*** Opening Data ***

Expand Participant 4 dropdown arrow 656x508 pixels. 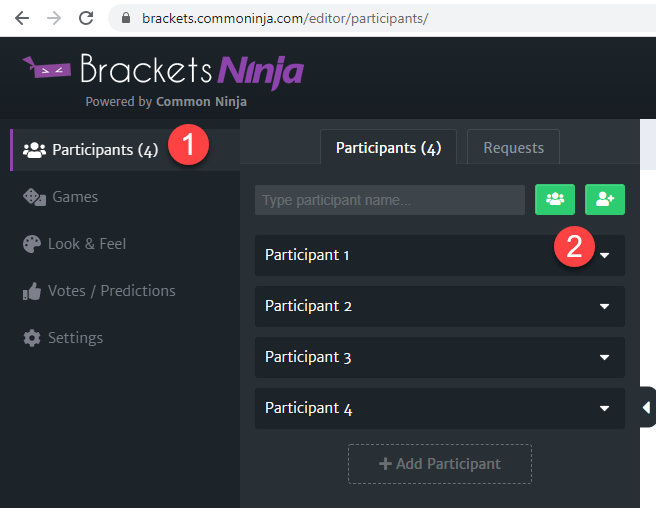point(604,408)
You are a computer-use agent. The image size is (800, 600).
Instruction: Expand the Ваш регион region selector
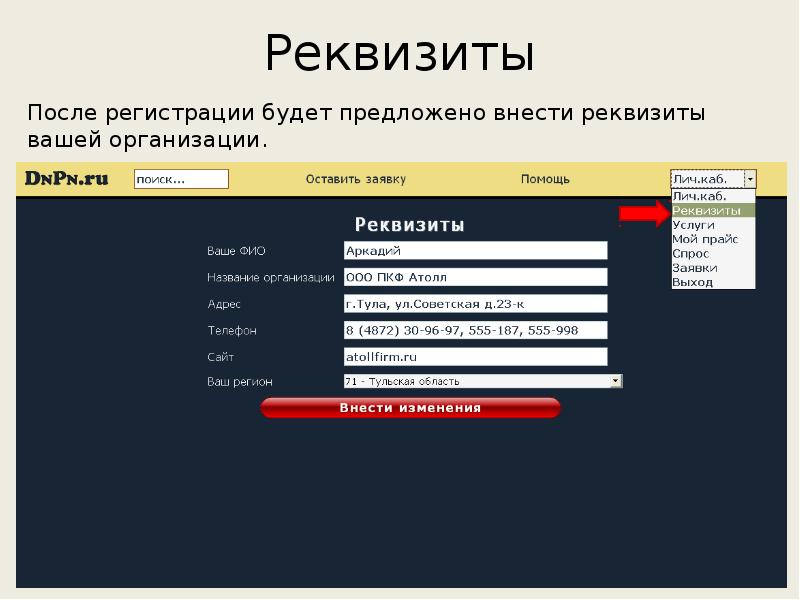point(480,380)
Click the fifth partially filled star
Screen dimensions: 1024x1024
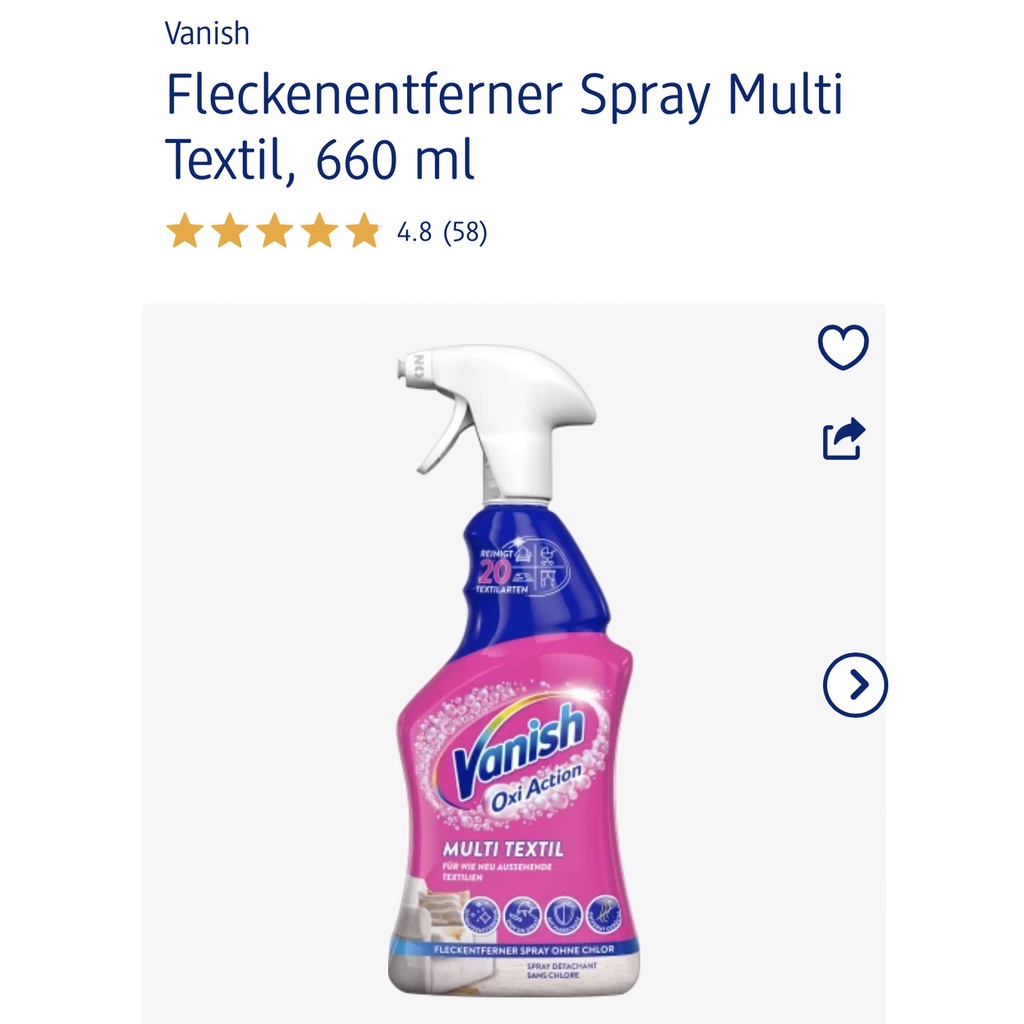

*** Closing Data ***

Once the line containing "Instruction: Expand the" is located, write out exactly that line and each one after it to the end of the records above, excluding pictures and nothing else.

Instruction: Expand the Ваш регион region selector
point(480,380)
Click the fifth partially filled star
Screen dimensions: 1024x1024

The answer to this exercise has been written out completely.